Flyora (Aleksey Kravchenko) is a young Belarussian boy who, while playing around, digs up a rifle on the beach and the next day is conscripted by Soviet partisans in the fight against the Nazis. The scene is set with a prolonged, highly uncomfortable sequence at his house, his mother and twin sisters helpless to keep the boy home. He will be whisked away as a footman with low rank, not to be part of the platoon that will move beyond the local camp. Dive bombers will level the camp and cause Flyora temporary deafness and tinnitus. He will meet a mysterious nurse named Glasha, flirty but quick to dismiss him just the same. In another stunning sequence, the pair make their way across a viscous bog, Flyora in denial that his family wasn't killed, and surely must be on the other side.
COME AND SEE slowly, deliberately, builds toward its jaw dropping final hour, after Flyora has accepted his mistakes (and his lot), losing comrades and even a cow along the way. Klimov composes the natural beauty of the forest as a false idyll, what was previously home now a highway to hell. An inferno ready to consume those not of the so-called master race. Flyora's reconciliation of this, and his rapid, premature aging, is just heartbreaking. When he reaches Perekhody, the townsfolk are assembled in houses and churches and burned to death by laughing SS troops and Ukrainian collaborators in sequences that are among the hardest to watch I've seen. By the end, Flyora will find a poster of Adolph Hitler, beginning one of the most powerful montages in the history of cinema.

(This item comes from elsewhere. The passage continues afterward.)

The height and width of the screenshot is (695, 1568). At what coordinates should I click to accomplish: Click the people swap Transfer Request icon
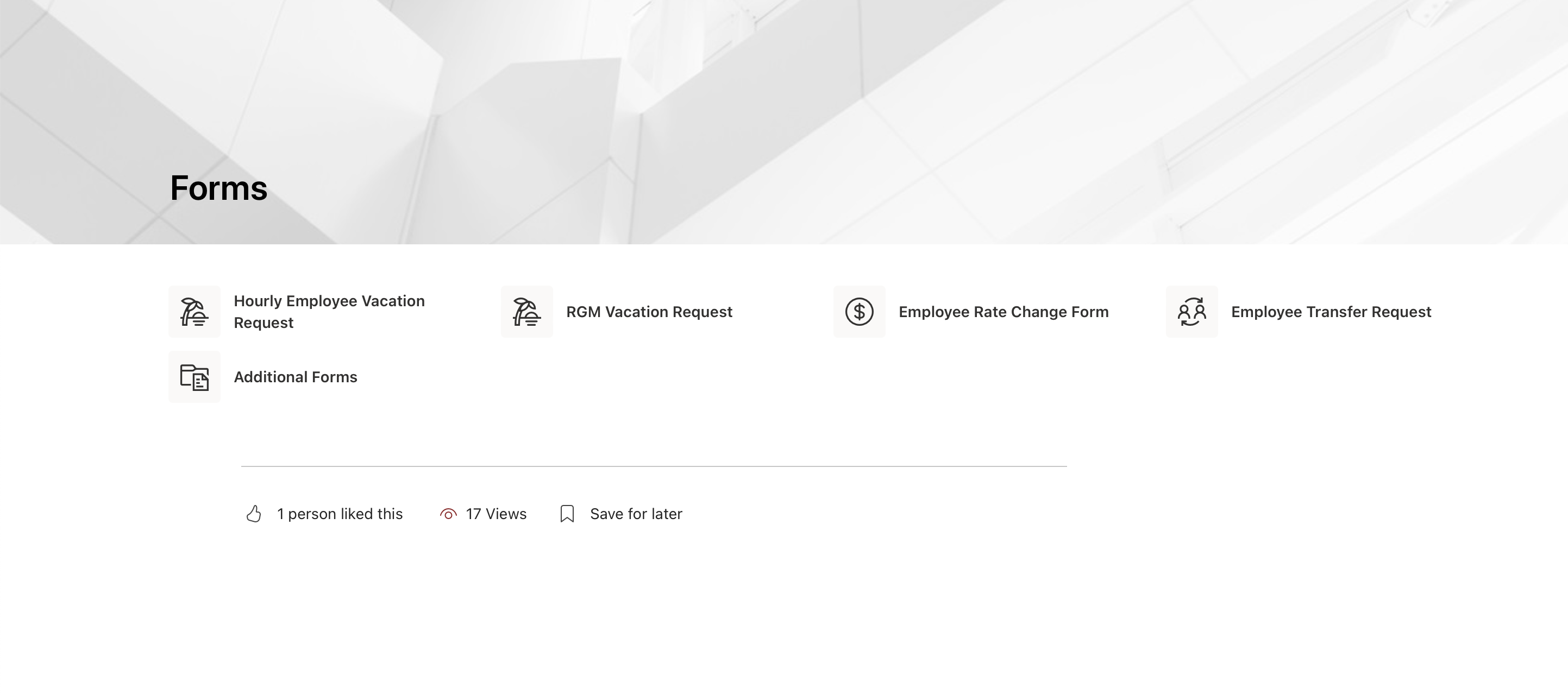point(1191,311)
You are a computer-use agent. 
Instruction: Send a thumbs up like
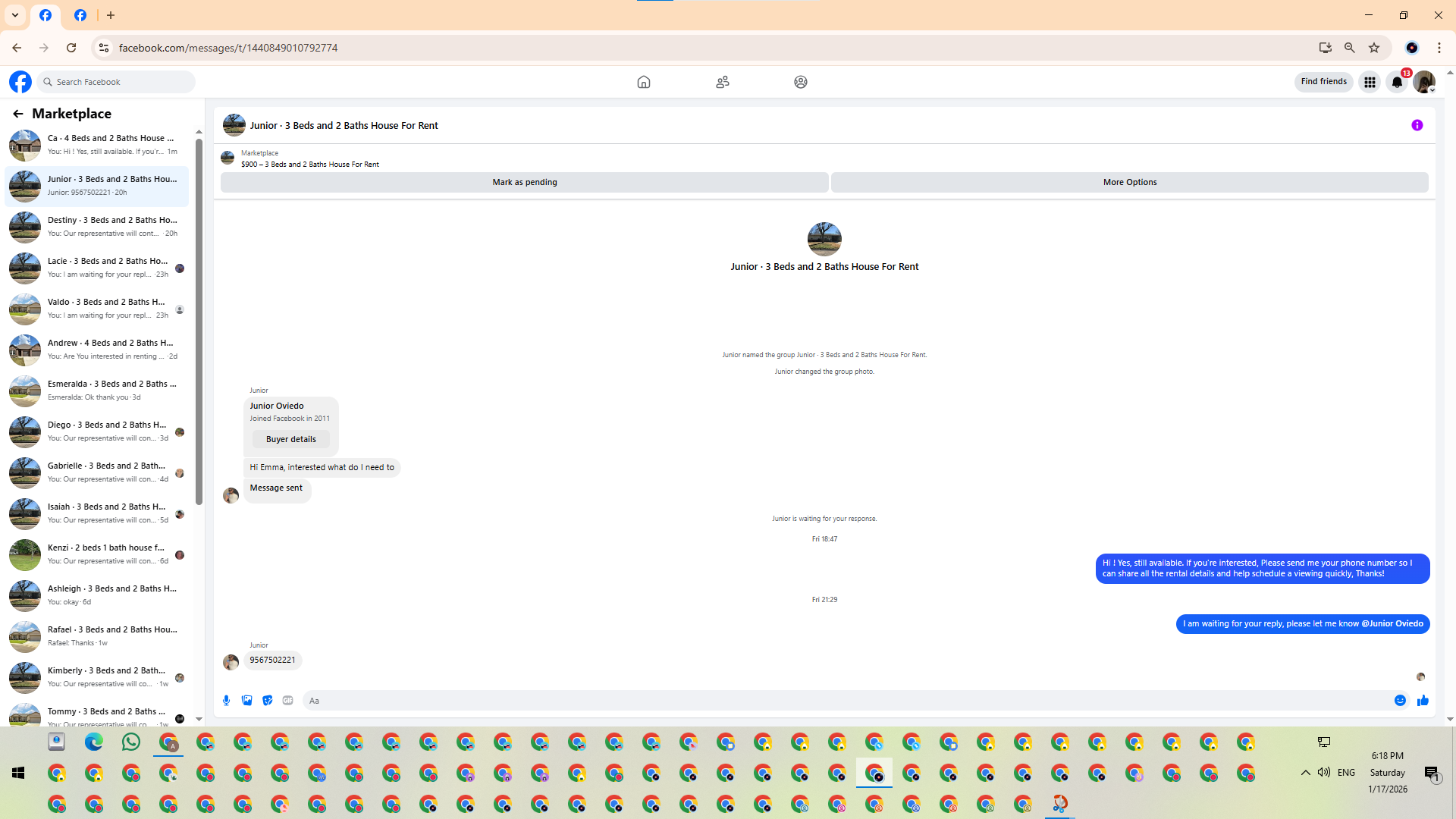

Criterion did another exemplary remaster with COME AND SEE, a film I've only been aware of for the past five or so years. It is must viewing, even for the squeamish. Klimov's style owes quite a bit to Terrence Malick, though most of the latter's films came some time after this one. Cinematographer Aleksei Rodionov contributes haunting image after image. Even the ugliness of the landscape and its action is beautiful in ways that defy definition. The film's title is perfect, and an invitation to study and experience again and again all the layers within. And be reminded.